J’exagère, mais pour épisode qu'on nous vendait comme celui qui justifiait les deux autres, et surtout avec un nom pareil, y'a de quoi se sentir floué. En termes de script, on en apprend vraiment trop peu pour se sentir satisfait.

Cependant, Constantinople est magnifique, comme l'étaient Florence, Venise ou encore Rome auparavant. Encore une fois, on sent un travail énorme de documentalistes, et on se croirait vraiment dans cette nouvelle Instanbul (le jeu se déroule en 1511 et 1512, la ville est tombée aux mains des Ottomans en 1453) qui se développe dans son nouvel empire. La ville est vivante, et si le thriller dont on est l'acteur principal se fond à merveille dans cet environnement fourmillant, c'est un réel bonheur de courir et ou de grimper dans cette cité millénaire au carrefour des civilisations.

Simulateur de vieux

Côté réalisation, j'dois dire que ça tourne bien. On sent que les mecs de chez Ubisoft maîtrisent leur bébé. Mais bon, on voit aussi que le moteur commence à peiner : bugs de physique parfois assez gênants et textures assez régulièrement dégueulasses viennent souvent pourrir l'expérience vidéo-ludique. Mais dans l'ensemble, ça se tient relativement bien. A noter, une fois de plus, l'excellente BO.

Au niveau du Gameplay, il y a quelques ajouts dans le jeu, et parfois de vraies bonnes idées, comme la lame-crochet ou encore ces séances où l'on joue les maîtres et l'on apprend le métier à ses recrues via des missions bien foutues. Il y a aussi d'autres nouveautés, à l'instar de ces défenses de quartiers en mode Tower Defence, mais c'est pas trop réussi à mes yeux.
Et puis il y a aussi de très mauvaises inspirations, comme ces espèces de puzzles interactifs où l'on navigue dans les souvenirs de Desmond, mais où l'on est tellement concentrés à ne pas tomber et faire de faux pas qu'on y prend aucun plaisir. Rien à voir avec de la plate-forme pur jus comme les tombeaux (ceux qui ont joué aux précédents sauront de quoi je parle), mais vraiment une espèce de trip psyché sans trop le moindre sens, long, chiant et inutile. Il faut aussi rajouter les séquences où l'on joue Altaïr vieux, et jouer personnage de jeu d'action qui a plus de 80 ans, ça n'a aucun intérêt.

AC2 version 1.2

Mais surtout, surtout, le vrai poids de ce jeu, c'est d'être le troisième de son triptyque.
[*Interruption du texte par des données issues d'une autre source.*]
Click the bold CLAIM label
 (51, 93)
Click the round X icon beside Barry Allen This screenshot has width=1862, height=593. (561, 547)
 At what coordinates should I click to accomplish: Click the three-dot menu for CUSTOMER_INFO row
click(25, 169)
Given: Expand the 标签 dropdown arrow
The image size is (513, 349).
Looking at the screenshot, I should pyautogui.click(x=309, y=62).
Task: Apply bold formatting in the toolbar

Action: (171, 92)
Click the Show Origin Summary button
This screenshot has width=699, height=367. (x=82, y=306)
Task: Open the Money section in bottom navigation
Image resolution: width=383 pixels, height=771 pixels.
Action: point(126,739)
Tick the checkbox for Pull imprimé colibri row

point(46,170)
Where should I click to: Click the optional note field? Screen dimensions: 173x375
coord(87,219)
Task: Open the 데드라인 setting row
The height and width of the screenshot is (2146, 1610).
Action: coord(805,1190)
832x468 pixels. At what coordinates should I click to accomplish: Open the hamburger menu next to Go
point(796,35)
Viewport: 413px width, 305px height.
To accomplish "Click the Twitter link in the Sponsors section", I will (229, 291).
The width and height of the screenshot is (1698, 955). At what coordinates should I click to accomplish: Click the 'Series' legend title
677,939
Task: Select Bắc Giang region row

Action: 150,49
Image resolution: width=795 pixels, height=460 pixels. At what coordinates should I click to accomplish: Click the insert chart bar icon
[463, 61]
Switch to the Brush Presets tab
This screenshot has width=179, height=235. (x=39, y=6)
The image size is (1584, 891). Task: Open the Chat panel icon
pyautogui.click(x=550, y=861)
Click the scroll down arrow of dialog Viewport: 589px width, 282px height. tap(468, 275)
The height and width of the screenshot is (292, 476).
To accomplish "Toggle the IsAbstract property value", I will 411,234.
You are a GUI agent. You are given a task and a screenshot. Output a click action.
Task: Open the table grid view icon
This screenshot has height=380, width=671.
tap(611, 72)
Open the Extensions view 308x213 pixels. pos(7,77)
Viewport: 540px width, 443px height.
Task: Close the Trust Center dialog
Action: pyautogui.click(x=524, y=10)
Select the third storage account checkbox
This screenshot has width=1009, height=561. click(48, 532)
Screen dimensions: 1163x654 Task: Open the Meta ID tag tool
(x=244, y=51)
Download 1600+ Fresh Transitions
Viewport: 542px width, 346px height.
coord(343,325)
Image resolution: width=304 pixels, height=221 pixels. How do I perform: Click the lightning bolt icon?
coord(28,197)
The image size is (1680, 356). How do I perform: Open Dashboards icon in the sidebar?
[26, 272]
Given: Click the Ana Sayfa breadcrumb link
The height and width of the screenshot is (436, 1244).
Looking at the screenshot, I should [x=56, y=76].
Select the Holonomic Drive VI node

En effet, tout le long du jeu, on aura cette très désagréable impression de rien voir de nouveau. Et pour cause, y'a rien de nouveau. Le jeu en lui-même est très bien, mais quand on est comme moi, et qu'on a beaucoup joué aux précédents, bah on a le sentiment de s'être fait voler 50 euros pour jouer à un patch 1.2 de Assassin's Creed 2.

Tous ceux qui n'ont jamais joué à Assassin's Creed, allez-y, vous prendrez votre pied. Pour les autres, attendez un an, vous l'aurez pour 15 euros, et il vaudra enfin son prix. Il est temps que les gars de Ubi renouvellent leur concept, et gageons que le nouveau cycle envisagé dans la suite ira dans ce sens. Qu'ils soient prévenus, si la franchise a actuellement une excellente image, je doute qu'un autre épisode de cette facture soit bien accueilli par les joueurs. Un exemple très récent avec Modern Warfare 3, qui vient de prouver aux éditeurs, s'il le fallait, que prendre les joueurs pour des vaches à lait, n' allait pas dans leur sens.